NASCIMENTO, F. H. N.; http://lattes.cnpq.br/3903741548185246; NASCIMENTO, Felipe Henrique Neiva do.
Resumo:
This work addresses a kinematic control solution for multiple cooperative manipulators in
a pre defined trajectory with object manipulation, while a depth vision system locates
and tracks an object using Particle Filter. The general objective is to present a solution
for task space control with kinematic control for multiple manipulators, with the ability
to locate and track the position of the manipulated object. To this end, kinematic control
techniques are used with an approach for multiple cooperative robots. Three techniques
for jacobian inverse are used, being them jacobian inverse, pseudo inverse and damped
least squares. The control solutions used for the manipulators are proportional control,
proportional and integral control and proportional feedforward control. These techniques
are implemented in the V-REP simulator and in an experimental enviroment with two
UR5 manipulators. Step response and pre defined trajectory control tests are realized.

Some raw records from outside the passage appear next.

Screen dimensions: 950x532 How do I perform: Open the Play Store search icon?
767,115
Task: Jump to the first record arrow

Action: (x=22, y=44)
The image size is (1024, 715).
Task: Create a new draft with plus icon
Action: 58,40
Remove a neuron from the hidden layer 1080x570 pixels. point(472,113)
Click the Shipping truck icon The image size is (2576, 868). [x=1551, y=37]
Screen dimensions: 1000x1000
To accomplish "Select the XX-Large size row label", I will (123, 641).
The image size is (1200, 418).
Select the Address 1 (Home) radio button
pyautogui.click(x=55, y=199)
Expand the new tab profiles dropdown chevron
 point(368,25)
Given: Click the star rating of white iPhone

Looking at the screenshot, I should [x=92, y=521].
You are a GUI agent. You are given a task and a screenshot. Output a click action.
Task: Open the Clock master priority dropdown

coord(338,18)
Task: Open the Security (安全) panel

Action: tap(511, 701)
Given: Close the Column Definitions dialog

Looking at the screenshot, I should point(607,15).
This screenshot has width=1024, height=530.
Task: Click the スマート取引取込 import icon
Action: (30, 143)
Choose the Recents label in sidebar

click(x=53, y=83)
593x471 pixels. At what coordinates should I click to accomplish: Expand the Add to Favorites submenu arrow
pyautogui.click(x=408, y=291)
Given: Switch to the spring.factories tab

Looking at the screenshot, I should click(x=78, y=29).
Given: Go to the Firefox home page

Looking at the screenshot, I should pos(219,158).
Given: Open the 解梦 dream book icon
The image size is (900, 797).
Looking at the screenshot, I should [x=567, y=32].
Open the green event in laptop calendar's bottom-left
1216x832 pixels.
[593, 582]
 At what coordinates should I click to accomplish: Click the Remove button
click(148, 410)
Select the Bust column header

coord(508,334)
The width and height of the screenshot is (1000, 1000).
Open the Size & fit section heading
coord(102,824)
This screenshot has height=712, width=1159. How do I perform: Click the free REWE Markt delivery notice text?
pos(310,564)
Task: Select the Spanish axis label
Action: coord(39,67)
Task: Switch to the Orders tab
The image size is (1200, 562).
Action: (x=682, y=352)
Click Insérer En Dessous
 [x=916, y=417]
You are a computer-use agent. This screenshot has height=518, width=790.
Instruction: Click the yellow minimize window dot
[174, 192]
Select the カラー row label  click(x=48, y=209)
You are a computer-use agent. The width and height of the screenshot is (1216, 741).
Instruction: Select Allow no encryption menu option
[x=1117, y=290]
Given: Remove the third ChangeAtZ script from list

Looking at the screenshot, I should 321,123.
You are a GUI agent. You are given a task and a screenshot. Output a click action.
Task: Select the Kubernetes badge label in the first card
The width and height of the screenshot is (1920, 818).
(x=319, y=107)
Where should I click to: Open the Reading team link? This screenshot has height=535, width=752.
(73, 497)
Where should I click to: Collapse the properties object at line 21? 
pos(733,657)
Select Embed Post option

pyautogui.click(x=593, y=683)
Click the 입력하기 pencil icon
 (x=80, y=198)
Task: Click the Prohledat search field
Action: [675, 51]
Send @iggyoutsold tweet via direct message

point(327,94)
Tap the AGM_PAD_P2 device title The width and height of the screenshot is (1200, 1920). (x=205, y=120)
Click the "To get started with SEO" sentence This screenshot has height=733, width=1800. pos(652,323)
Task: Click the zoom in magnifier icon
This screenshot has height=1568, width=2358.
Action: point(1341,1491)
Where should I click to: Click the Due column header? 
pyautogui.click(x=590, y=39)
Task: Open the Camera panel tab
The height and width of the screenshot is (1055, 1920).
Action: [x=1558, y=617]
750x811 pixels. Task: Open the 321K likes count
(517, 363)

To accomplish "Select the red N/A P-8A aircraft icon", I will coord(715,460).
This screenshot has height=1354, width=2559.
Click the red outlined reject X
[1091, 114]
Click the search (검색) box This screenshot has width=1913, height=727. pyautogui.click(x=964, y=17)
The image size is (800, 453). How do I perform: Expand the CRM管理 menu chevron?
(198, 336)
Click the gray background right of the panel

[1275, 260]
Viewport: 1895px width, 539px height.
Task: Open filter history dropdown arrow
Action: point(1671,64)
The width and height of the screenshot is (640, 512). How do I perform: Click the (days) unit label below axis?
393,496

For object location and tracking, a Kinect is used in the ROS ambient with PCL. A
technique for localization based on models with particle filter is used. Experiments with
both arms manipulating an object are done, using cooperative manipulators principles
and the kinematic control techniques developed. Both systems are integrated together for
dual arm kinematic control with object localization and tracking. The jacobian inverse
techniques developed are applied with success and a comparison beetween the performance
of the three is done, where it was found that the damped least squares method is the best
method for the rest of the work. The trajectory control is successfully done with the three
controllers, but the steady state error goes to zero only with the proportional feedforward
control. The dual arm manipulation is done with success, but there is a delay in the
communication system, resulting on a steady state error. The model based localization
method developed can locate and track the object during the trajectory but, because a
uncertainty in the experimental enviroment and sensor inaccuracy, the tracking quality is
smaller than expected. Nevertheless, the tracking is done successfully.